[Texte de la page]
De manière générale, il faut assurer la place de la recherche clinique à Lausanne, au sens d’une R&D, d’une activité de recherche & développement qui vise l’innovation, l’amélioration des soins et de la prise en charge des patient·es. Cela doit être un axe fort pour le couple CHUV-UNIL. Il faut en revenir à l’essence du « U », pour « universitaire », du CHUV.
Plus spécifiquement, j’identifierais deux sous-enjeux : d’abord, anticiper et accompagner le développement de cet immense domaine qui englobe la science des données, l’intelligence artificielle, la bioinformatique, toutes ces disciplines, à haute technicité, qui détiennent les clés pour les évolutions futures de la médecine. Ensuite, faire en sorte que Lausanne reste en position de leader dans le secteur des essais cliniques, et donc continuer à investir dans ce domaine.
Comment arriver à une « identité » FBM, à combiner harmonieusement biologie et médecine ?
Nous avons globalement des structures qui fonctionnent très bien, qui répondent aux besoins, aux exigences de la recherche fondamentale et de la recherche clinique. Bien sûr, il y a toujours des choses à améliorer, mais je pense qu’il faut surtout insister sur ce qui marche, et sur la complémentarité entre nos deux sections : il y a un potentiel de bonnes synergies entre la Sections des sciences cliniques (SSC) et la Section des sciences fondamentales (SSF), entre médecins et biologistes, et notre force sera de parvenir à le réaliser.
Cela dit, nous devons admettre qu’il y a des différences, irréductibles, et apprendre à les respecter : notre diversité est une richesse qu’il faut conserver. Il faut certes harmoniser les pratiques, les procédures, mais harmoniser ne veut pas dire homogénéiser. Donc pour résumer, pas de révolution, mais une évolution – j’ai beau être médecin, je ne suis finalement pas si loin de mes collègues biologistes de l’évolution !
Et vous, qu’est-ce qui vous fait vibrer, en tant que chercheur ? Ou en tant que professeur ?
Parvenir à susciter les envies, à inspirer nos étudiant·es, les jeunes médecins assistant·es qui débutent. Un de nos premiers soucis, c’est la relève, et là c’est le professeur qui s’exprime. Mais je garde toujours également un œil tourné vers la clinique, vers les patient·es, et cette fois c’est le médecin, le chercheur qui parle.
Pour résumer, le mot-clé, c’est « inspirer » : faire en sorte qu’il y ait encore des gens qui aient envie de faire ce métier, de suivre nos traces !
J’ai à la base une formation littéraire, ce n’est que dans un second temps que j’ai choisi la carrière scientifique. Et je dois dire que cette complémentarité m’est très utile, mon intérêt pour la philosophie et, plus spécifiquement, la philosophie des sciences, avec des auteurs comme Popper, Foucault, Heidegger, m’aide à prendre du recul, à marquer un temps d’arrêt, à réfléchir au quotidien. J’ai d’ailleurs toujours ma petite bibliothèque dans mon bureau.
Et parce qu’il n’y a pas que le travail dans la vie… une passion, un hobby qui vous permet de vous ressourcer ?
Il y a d’abord mon mayen, isolé dans une forêt du Val d’Hérens. Cela me rappelle mon enfance au Tessin, et j’y retrouve ce contact avec la terre… qui fait le lien avec ma grande passion : voilà 34 ans que je me rends régulièrement en Afrique australe, en Namibie surtout, pour des expéditions hors des sentiers battus, au cœur de paysages grandioses… Je suis un peu un « Swiss African » en somme.
Je citerai enfin mon autre grande passion, la musique : rock, punk, alternatif. Je me tiens au courant de l’actualité, et je suis des groupes que j’avais découverts quand j’étais à New York, comme Interpol, National. Mais je suis aussi fidèle à mes vieilles amours, comme Cure et Slowdive, ces derniers que j’ai vus d’ailleurs en février – et en famille, avec ma femme et mes deux fils – à Genève, lors du festival Antigel.

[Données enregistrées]
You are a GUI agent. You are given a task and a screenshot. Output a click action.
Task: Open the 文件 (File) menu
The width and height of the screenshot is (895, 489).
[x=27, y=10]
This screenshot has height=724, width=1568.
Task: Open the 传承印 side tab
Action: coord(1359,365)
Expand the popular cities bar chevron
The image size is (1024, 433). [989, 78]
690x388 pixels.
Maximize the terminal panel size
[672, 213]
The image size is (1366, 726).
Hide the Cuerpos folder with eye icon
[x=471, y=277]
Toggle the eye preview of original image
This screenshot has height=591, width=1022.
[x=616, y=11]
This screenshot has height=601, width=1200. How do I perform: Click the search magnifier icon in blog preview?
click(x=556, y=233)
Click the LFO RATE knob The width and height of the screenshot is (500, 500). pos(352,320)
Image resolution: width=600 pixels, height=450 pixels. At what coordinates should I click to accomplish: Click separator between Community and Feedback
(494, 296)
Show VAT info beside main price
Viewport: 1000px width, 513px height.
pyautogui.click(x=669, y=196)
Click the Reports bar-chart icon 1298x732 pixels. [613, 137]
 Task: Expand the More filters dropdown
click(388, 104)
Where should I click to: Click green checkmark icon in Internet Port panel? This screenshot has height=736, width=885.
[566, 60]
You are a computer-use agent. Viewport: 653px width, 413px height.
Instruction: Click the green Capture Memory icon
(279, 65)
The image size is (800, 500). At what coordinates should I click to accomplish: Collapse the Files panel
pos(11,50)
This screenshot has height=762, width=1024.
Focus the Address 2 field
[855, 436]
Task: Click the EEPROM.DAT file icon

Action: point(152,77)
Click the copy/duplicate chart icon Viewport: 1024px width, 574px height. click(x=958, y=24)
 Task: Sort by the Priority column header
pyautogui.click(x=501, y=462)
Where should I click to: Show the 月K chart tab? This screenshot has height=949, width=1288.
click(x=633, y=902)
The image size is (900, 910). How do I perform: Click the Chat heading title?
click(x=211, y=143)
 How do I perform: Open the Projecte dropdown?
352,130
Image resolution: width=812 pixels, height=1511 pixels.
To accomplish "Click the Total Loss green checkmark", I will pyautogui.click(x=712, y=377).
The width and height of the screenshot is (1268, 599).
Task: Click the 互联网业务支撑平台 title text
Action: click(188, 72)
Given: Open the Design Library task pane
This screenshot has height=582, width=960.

[Consigne] Recopiez sans rien changer tout ce qui va de « Nous avons globalement » jusqu'à « à le réaliser. » dans le texte de la page. Les enregistrements ne sont pas utiles ici.

[Réponse]
Nous avons globalement des structures qui fonctionnent très bien, qui répondent aux besoins, aux exigences de la recherche fondamentale et de la recherche clinique. Bien sûr, il y a toujours des choses à améliorer, mais je pense qu’il faut surtout insister sur ce qui marche, et sur la complémentarité entre nos deux sections : il y a un potentiel de bonnes synergies entre la Sections des sciences cliniques (SSC) et la Section des sciences fondamentales (SSF), entre médecins et biologistes, et notre force sera de parvenir à le réaliser.